- **TASK**
From the entries below, pull out every line containing the string "סיפורים", matching case exactly.

[Entries for locating displayed items]
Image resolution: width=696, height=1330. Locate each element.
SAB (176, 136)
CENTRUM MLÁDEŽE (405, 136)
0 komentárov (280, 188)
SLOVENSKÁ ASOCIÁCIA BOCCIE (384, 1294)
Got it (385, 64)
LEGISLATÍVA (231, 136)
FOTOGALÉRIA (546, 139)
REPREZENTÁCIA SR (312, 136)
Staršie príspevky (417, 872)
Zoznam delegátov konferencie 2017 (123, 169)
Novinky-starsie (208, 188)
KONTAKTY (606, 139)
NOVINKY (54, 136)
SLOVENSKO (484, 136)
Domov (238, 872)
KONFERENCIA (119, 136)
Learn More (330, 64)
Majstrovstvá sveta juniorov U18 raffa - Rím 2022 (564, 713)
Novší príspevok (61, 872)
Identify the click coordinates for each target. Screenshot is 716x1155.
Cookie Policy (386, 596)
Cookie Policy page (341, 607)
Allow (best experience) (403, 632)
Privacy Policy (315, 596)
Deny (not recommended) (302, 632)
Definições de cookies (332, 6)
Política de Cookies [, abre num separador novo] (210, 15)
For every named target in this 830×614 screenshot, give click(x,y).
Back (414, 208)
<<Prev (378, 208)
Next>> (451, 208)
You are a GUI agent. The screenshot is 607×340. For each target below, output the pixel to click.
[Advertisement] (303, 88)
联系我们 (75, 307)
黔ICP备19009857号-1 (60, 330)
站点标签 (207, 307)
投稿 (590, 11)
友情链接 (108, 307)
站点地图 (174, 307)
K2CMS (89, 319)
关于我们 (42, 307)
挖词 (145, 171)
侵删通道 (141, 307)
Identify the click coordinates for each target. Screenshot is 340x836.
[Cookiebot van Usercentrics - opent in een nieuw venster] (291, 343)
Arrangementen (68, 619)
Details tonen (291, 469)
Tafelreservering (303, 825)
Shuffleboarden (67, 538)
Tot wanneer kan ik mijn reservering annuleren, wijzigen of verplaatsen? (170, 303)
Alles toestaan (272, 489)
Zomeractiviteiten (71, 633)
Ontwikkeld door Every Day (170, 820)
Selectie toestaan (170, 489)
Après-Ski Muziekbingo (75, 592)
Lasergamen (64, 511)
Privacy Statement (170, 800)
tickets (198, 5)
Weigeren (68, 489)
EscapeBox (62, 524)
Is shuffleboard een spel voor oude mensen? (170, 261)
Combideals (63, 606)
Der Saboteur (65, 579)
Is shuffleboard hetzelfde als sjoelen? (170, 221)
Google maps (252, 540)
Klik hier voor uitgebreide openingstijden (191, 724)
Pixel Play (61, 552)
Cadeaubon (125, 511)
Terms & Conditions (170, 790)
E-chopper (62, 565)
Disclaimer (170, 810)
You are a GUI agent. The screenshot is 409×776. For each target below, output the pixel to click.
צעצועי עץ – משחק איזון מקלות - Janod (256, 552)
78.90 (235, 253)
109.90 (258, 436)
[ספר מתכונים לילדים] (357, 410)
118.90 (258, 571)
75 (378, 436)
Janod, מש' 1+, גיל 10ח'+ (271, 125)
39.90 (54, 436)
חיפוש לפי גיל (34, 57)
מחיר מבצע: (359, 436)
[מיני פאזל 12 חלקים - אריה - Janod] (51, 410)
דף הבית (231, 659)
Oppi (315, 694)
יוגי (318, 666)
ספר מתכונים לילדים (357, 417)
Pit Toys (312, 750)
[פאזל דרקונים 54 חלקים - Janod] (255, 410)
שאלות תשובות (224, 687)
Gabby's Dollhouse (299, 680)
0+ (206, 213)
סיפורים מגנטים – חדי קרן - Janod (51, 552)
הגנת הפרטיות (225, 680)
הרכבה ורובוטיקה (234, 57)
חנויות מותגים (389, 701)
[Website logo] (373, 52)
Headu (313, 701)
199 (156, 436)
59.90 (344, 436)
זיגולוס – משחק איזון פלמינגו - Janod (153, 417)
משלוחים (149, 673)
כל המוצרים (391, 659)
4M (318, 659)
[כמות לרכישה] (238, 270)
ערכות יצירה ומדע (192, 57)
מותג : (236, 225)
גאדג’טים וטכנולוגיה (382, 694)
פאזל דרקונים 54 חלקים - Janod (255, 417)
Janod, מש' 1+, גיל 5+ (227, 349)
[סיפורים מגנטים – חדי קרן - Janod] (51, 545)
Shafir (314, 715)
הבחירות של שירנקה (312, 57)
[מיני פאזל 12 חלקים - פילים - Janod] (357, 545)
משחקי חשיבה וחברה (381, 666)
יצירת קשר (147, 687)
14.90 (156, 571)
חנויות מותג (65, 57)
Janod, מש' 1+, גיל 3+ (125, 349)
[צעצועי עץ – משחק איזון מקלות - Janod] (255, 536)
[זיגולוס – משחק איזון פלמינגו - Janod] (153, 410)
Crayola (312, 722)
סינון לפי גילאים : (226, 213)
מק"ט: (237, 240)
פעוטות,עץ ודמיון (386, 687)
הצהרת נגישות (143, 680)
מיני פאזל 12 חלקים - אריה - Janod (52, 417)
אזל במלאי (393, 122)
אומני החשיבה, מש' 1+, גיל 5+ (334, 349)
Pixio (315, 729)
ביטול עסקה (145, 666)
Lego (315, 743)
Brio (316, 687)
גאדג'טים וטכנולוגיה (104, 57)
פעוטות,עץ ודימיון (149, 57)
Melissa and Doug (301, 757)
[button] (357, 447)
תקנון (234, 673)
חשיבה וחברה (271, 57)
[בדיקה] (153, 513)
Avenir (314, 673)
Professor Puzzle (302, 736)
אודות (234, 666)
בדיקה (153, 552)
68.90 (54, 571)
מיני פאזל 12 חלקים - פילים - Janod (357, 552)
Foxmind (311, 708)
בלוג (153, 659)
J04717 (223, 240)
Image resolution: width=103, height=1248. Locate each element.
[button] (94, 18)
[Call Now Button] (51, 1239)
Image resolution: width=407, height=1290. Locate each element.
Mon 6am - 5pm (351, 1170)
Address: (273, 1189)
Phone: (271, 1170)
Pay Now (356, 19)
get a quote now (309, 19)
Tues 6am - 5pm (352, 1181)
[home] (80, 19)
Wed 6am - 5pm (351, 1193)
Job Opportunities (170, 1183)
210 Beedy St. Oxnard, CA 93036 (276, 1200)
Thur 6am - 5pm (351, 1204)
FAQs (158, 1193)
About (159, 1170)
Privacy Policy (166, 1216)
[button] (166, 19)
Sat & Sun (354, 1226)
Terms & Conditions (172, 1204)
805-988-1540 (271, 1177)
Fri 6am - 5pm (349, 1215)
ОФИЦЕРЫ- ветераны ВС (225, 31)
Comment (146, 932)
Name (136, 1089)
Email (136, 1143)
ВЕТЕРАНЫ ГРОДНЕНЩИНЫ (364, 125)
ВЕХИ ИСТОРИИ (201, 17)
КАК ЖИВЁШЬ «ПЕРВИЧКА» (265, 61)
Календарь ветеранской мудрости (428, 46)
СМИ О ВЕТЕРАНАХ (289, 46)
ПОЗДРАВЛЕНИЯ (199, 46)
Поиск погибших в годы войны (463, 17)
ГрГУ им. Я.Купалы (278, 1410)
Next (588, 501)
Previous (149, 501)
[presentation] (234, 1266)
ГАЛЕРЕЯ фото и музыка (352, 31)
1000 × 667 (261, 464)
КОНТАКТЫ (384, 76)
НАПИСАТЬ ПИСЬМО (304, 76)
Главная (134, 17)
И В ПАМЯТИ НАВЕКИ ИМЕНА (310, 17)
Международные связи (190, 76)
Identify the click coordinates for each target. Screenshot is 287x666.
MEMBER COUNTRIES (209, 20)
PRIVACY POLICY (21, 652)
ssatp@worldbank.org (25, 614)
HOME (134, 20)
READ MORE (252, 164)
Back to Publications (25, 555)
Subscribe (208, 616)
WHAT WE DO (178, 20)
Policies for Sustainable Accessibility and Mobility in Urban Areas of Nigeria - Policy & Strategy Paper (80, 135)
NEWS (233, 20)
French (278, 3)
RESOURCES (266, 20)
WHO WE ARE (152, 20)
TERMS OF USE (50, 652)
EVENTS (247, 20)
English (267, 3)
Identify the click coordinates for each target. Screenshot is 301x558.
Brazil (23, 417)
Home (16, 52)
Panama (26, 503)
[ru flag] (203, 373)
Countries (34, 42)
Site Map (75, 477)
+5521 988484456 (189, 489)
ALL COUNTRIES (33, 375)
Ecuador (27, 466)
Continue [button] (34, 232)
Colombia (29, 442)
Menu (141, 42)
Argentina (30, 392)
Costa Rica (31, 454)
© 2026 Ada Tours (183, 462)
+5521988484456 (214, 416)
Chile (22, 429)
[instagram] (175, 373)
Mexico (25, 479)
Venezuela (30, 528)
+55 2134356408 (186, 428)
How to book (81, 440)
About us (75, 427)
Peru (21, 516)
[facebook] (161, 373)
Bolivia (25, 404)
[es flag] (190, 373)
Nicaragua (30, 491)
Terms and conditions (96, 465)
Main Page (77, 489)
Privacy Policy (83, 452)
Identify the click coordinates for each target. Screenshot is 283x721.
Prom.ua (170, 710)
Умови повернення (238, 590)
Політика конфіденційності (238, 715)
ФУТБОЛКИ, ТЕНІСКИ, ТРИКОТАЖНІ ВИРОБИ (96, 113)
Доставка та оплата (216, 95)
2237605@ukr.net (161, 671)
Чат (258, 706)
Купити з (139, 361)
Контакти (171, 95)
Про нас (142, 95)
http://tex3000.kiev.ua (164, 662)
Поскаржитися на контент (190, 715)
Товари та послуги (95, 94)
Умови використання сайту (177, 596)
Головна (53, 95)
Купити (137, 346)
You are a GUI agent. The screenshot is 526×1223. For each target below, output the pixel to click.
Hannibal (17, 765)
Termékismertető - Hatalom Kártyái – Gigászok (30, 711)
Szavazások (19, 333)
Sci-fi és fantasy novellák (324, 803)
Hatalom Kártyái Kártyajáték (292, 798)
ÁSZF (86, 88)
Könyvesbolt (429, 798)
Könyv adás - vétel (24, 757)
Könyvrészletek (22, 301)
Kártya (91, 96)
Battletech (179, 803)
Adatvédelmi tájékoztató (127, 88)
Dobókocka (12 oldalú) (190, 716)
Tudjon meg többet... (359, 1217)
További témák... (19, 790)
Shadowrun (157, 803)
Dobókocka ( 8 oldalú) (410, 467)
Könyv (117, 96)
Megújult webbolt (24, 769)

- **TASK RESPONSE**
סיפורים מגנטים – חדי קרן - Janod (51, 552)
[סיפורים מגנטים – חדי קרן - Janod] (51, 545)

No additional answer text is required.